L-sit: The L-sit hold is a deceptively brutal exercise with benefits that go beyond merely the visual. Not only will this exercise help fill out your sleeves and chisel your abs, it will improve the health of your shoulders, help you with your deadlift, and build functional core strength as well. L-sits can be done on a pair of push-up bars, on kettlebells, yoga blocks, or even on a pair of benches.
Parallel Bar dip: Parallel bar dips involve standing between two parallel bars (typically a pair of longish handles on a stand) with one hand on each bar. You will take a step and press up so that you are above the bars with your upper body, arms straight to hold you up, with legs dangling between and below the bars. From here, you will bend your elbows to lower your body between the bars, coming down until your hands are near your chest with elbows bent behind you, then straightening your elbows to press back up and lift yourself back to the straight-armed start position. Dips primarily work the inferior pectoralis (lower aspects of the chest), which are largely missed by bench press and push-ups. They also target the triceps as well as the some of the anterior deltoids (front aspect of your shoulder). This exercise is also great for working the flexibility of your shoulder girdle.

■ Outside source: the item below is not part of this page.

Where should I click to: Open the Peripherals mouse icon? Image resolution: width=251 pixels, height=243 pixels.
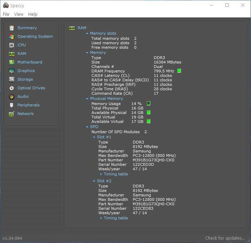coord(11,105)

Clapping Push Ups: The clapping push-up is a plyometric exercise that builds explosive power in the upper body. It targets fast-twitch muscles, which are responsible for producing short bursts of power. You have to do the exercise as explosively as you can in order to recruit the fast-twitch fibres and increase power. Athletes that use their upper body, such as baseball and volleyball players, can use clapping push-ups to help improve sport performance. Clapping push-ups build explosive power in your pectoralis major, the largest muscle in your chest; your deltoids, the major muscles in your shoulders; and the triceps, the muscles in the back of your arms.